KD
← All work

Blue Yonder · Data infrastructure

140 terabytes a month, observed.

Throughput +2.1×, compute cost −27%, and an incident triage path that collapsed from 41 minutes to 12. The kind of work that does not screenshot well but shows up in oncall calm.

170M

records / day

140 TB

monthly volume

+2.1×

throughput

41 → 12m

triage

SparkApache ArrowKafkaFlinkIcebergAirflowOpenTelemetryGrafana

01 · The scene

The bill that made the case.

The first conversation about this work was a finance review of compute spend. The number was real, the trend was wrong, and the team had a pile of jobs that had grown slower over time without anyone catching it. Nobody's fault — Spark gives you so many ways to be slow that you cannot watch them all.

02 · The system

Two streams: the pipeline, and its observability.

The pipeline itself: Kafka → Flink stateful enrichment → Iceberg landing → Spark transformation → analytics warehouse. Volume is roughly 140 TB / month across feature and event streams. The work I owned was making it observable, then making it cheap.

Observability:

  • Per-job SLO dashboards with throughput, cost, and freshness as first-class metrics.
  • Schema-drift detector emitting Kafka events when an upstream changes shape.
  • Run-time DAG that tags every Spark stage with the upstream contract it depends on.

03 · The hard part

Cost is hidden until you make it visible.

Most of the wins came from columnar work.
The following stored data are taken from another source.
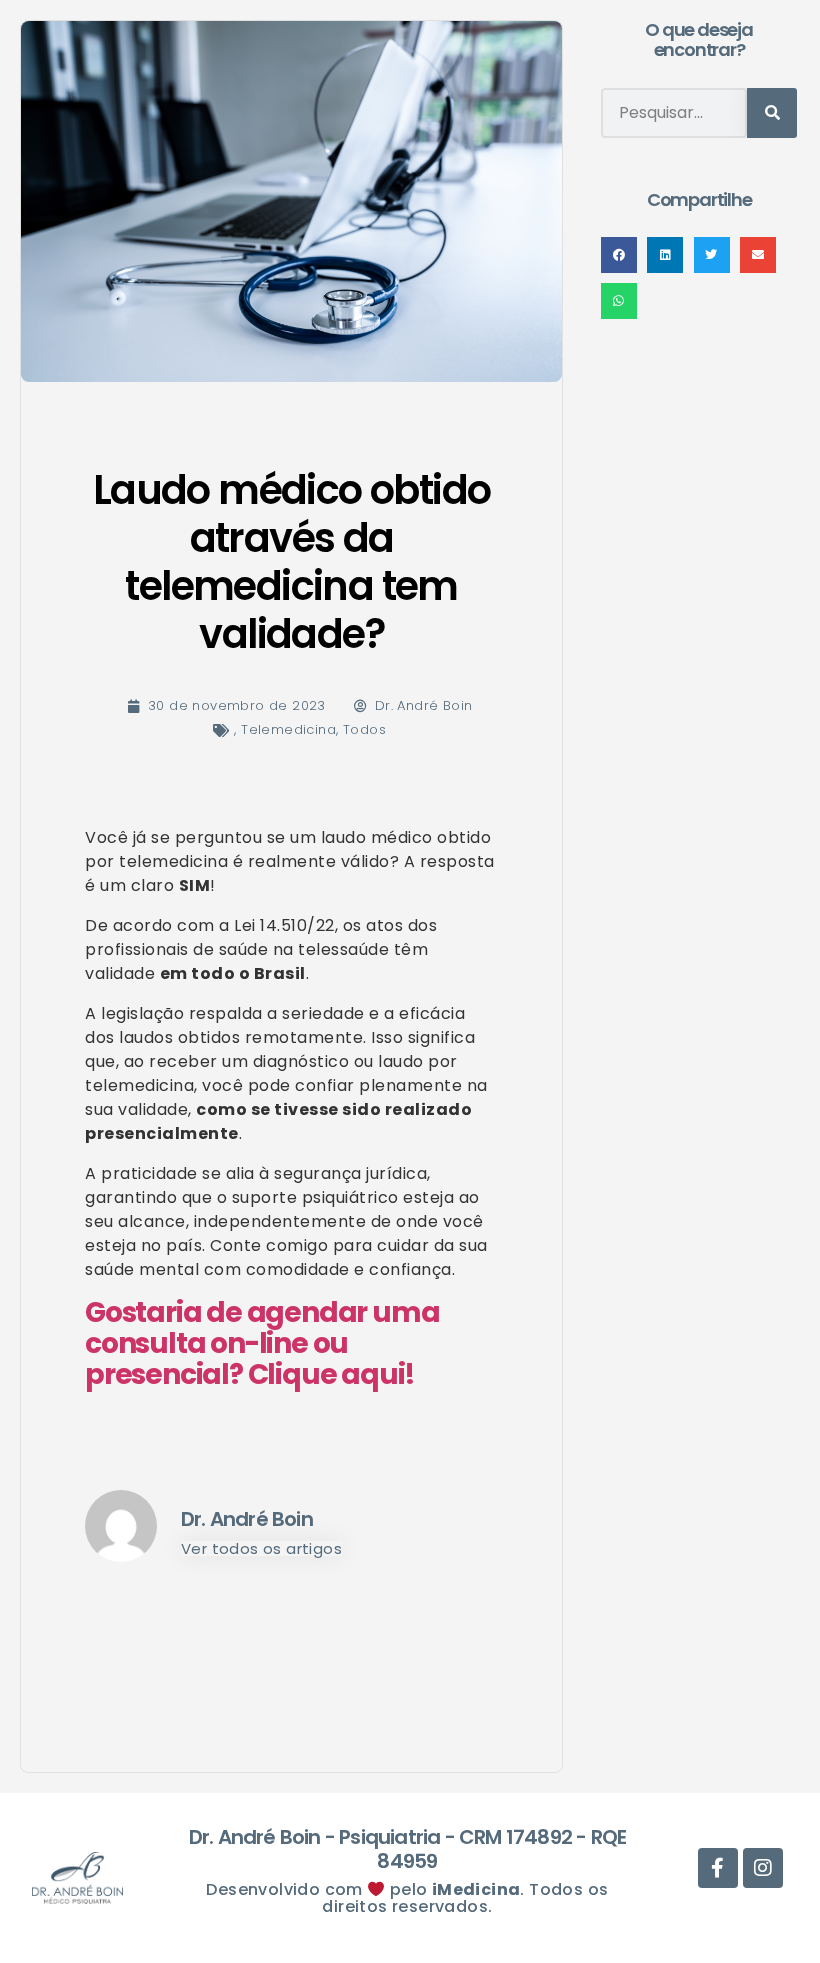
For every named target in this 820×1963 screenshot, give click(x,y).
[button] (619, 255)
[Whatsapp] (440, 84)
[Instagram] (531, 84)
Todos (364, 729)
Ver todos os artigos (261, 1548)
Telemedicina (288, 729)
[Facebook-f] (485, 84)
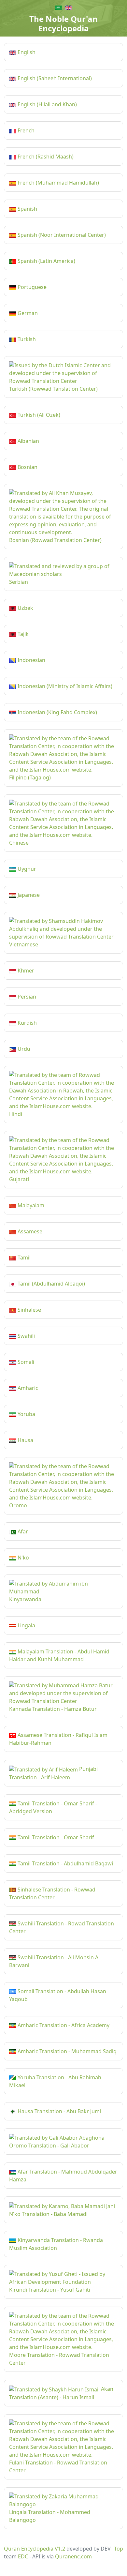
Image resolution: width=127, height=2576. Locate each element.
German (27, 313)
Switching feature generation from row-based UDFs to Arrow-aware vectorized expressions unblocked the planner. After that, an honest review of skew exposed a small handful of partitions doing 80% of the work; rebalancing those was a one-line change once we could see them.

Lesson

Performance work in data pipelines is mostly visibility work. Once the cost curve is visible per job, optimization is a calm Tuesday afternoon.

04 · The result

Throughput, cost, and oncall.

170M

records / day

Quality / SLO dashboards

+2.1×

throughput

Spark + Arrow rewrite

−27%

compute cost

Across 140 TB / month

41 → 12 min

triage

Incident detected → root cause located

< 5 min

drift detection

Schema-drift detector

0

silent freshness misses

After SLO instrumentation

05 · The artifact

Dashboards, runbooks, and a quieter pager.

  • SLO dashboard template (Grafana).
  • Schema-drift detector pattern.
  • Spark / Arrow rewrite playbook for the team.

06 · The reflection

What I'd add.

A first-class lineage layer. Right now we track contracts per stage, but we do not have an end-to-end provenance trail from source event to warehouse fact table. That would change incident triage from 12 minutes to 2.